— START Text block —
# Who else uses 'Anti-Torque Cable Rods'



## RatherBArchery (Oct 31, 2006)

Who else is running one of these??? I think it makes a BIG DIFFERENCE???!!! Installed my prototype(s) and I needed to move my scope housing in towards my sight bar a good bit both times!! Nice seeing the circle on my lens and the pin sit so close to the string centerline. Think this will remain on my BHUL set up after converting back to hunting mode too!! Just need to dull the 'Bling' factor


----------



## JF from VA (Dec 5, 2002)

Is what you are describing a "Tilt Tamer" or and "Arctec CPR"?


----------



## RatherBArchery (Oct 31, 2006)

My version I would say, but yes same concept.


----------



## InjunJR (Jul 25, 2011)

I just put a Bearfoot Archery bent rod on my elite. Works great, bow draws smoother and holds better


----------



## JBI60X (Mar 24, 2012)

Have you tried bh tuning yet?


----------



## Brown Hornet (Aug 8, 2002)

Guys this is the FIELD archery section.....none of the talk here will be related to hunting or shooting broadheads....its all target all the time.

But if the bow shoots better or tunes better with field points....guess what else it's going to shoot better? :wink:


----------



## Brown Hornet (Aug 8, 2002)

Ray I still wish you would make one like we talked about so I could "test" one in my VE :wink:


----------



## RatherBArchery (Oct 31, 2006)

Will get with you via email and get you fixed up.


----------



## Brown Hornet (Aug 8, 2002)

No I will be picking up the iPhone every 10 mins to see if I have an email from you.....

dang just one from BASSMasters :doh:


----------



## InjunJR (Jul 25, 2011)

Brown Hornet said:


> Guys this is the FIELD archery section.....none of the talk here will be related to hunting or shooting broadheads....its all target all the time.
> 
> But if the bow shoots better or tunes better with field points....guess what else it's going to shoot better? :wink:


Who's talking hunting or broadheads???


----------



## RatherBArchery (Oct 31, 2006)

Brown Hornet said:


> No I will be picking up the iPhone every 10 mins to see if I have an email from you.....
> 
> dang just one from BASSMasters :doh:


First I need to remember what we discussed  Getting older sucks!!!!


----------



## Brown Hornet (Aug 8, 2002)

InjunJR said:


> Who's talking hunting or broadheads???


hhhmmmm maybe ya want to take a look at the post before I made the comment and after yours :wink:


----------



## InjunJR (Jul 25, 2011)

Brown Hornet said:


> hhhmmmm maybe ya want to take a look at the post before I made the comment and after yours :wink:


good deal


----------



## treeman65 (Nov 24, 2005)

I was interested in these so I sent bear foot a message about one for the dominator. I got no response


----------



## InjunJR (Jul 25, 2011)

treeman65 said:


> I was interested in these so I sent bear foot a message about one for the dominator. I got no response


Give his shop a call, he's a busy guy


----------



## RatherBArchery (Oct 31, 2006)
— END Text block —
— START Excerpted data —
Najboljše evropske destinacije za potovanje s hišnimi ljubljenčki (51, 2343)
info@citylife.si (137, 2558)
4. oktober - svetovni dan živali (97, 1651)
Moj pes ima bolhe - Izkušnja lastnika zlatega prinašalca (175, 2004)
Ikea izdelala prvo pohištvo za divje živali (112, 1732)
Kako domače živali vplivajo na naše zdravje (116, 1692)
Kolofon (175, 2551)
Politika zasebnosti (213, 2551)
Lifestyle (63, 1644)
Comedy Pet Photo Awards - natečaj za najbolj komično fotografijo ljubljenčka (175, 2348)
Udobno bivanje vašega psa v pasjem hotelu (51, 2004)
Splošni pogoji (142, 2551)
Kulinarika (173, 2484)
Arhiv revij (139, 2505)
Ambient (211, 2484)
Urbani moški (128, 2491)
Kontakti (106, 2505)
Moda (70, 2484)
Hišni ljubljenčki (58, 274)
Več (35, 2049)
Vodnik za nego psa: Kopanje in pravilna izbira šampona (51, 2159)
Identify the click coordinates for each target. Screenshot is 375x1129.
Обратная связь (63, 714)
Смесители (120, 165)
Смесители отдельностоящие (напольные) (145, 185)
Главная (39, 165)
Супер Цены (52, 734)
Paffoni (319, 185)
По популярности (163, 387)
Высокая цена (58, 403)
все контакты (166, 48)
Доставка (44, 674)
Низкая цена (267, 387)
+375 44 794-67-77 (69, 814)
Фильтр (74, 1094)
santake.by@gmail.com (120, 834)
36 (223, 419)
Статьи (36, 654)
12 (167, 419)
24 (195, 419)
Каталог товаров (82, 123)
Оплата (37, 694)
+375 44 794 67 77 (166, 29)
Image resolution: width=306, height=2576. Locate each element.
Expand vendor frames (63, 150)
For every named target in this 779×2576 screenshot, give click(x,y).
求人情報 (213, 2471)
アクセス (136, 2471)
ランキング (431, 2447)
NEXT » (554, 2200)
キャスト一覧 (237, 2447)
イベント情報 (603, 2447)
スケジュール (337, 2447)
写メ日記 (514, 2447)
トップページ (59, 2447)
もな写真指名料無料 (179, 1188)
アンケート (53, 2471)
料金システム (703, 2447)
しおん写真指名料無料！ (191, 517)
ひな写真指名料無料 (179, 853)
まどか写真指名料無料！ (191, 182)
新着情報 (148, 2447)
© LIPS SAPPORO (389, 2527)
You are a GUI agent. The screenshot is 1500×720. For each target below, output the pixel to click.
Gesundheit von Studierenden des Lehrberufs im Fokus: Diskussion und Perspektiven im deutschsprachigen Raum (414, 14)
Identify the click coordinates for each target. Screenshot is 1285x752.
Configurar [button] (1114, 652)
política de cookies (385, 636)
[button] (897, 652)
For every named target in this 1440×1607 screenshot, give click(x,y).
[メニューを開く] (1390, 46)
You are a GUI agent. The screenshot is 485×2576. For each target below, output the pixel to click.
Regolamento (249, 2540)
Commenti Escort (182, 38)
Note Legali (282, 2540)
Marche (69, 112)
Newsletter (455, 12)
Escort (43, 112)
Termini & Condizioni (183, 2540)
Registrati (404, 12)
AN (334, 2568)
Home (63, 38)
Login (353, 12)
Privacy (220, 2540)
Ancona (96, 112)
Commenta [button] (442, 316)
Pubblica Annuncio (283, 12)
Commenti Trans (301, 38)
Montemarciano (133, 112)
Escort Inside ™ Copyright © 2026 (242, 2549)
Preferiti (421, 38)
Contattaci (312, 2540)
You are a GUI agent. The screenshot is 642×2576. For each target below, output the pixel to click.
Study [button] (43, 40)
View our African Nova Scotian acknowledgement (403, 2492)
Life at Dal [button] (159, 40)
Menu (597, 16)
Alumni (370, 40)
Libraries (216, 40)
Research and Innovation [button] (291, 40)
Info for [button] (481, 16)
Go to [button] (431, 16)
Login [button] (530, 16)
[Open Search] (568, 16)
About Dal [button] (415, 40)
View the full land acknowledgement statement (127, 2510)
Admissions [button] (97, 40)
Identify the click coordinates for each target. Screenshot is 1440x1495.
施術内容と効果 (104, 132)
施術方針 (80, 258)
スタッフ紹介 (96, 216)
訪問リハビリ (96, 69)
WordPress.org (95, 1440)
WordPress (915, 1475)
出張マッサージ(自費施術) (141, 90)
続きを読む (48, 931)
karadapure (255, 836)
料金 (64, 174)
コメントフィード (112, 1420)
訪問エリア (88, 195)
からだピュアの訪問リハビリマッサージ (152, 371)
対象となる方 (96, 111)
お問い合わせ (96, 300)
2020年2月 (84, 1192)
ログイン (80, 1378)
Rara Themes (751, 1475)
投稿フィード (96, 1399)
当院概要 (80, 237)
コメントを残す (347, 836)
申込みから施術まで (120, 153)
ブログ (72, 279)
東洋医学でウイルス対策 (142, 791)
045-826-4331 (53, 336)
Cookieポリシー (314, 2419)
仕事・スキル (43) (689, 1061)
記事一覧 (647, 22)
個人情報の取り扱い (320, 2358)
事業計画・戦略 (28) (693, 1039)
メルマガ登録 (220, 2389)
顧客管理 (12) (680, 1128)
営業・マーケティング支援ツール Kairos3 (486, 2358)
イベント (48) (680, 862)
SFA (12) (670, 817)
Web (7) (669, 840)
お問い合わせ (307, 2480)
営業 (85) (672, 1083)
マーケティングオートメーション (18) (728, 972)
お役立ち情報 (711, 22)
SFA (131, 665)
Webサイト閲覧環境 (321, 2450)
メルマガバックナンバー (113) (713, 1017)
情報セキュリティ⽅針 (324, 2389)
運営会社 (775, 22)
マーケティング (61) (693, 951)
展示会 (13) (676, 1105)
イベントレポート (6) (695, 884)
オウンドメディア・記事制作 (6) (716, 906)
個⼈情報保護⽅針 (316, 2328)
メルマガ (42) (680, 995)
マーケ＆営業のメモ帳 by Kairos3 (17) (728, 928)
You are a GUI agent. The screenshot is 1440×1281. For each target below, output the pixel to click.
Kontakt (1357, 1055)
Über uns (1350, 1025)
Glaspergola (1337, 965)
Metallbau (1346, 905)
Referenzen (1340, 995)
— END Excerpted data —
:: Problems to solve ::
1 – In the cable rod thread, please rewrite the paragraph beginning "Who else is running one of these???" as a short bulleted list that keeps its main facts.
2 – According to the cable rod thread, what did InjunJR put on the elite?
3 – Name every username that appears as a post author in the cable rod thread.

:: Answers below ::
1 –
- The writer asks who else is using an anti-torque cable rod and believes it makes a big difference.
- After installing the prototypes, the writer had to move the scope housing noticeably in toward the sight bar both times.
- The writer likes seeing the circle on the lens and the pin sit close to the string centerline.
- The writer expects to keep it on the BHUL setup after converting back to hunting mode, but wants to dull its "Bling" factor.

2 – A Bearfoot Archery bent rod.

3 –
- RatherBArchery
- JF from VA
- InjunJR
- JBI60X
- Brown Hornet
- treeman65